▶ WHAT TO PRODUCE: Output all of the records exactly as written.

--------

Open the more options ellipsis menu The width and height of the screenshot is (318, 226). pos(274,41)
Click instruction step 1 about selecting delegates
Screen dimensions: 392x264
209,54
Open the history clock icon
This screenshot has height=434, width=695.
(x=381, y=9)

--------

▶ RESULT FOR THIS TASK:
Open the more options ellipsis menu The width and height of the screenshot is (318, 226). pos(274,41)
Click instruction step 1 about selecting delegates
Screen dimensions: 392x264
209,54
Open the history clock icon
This screenshot has height=434, width=695.
(x=381, y=9)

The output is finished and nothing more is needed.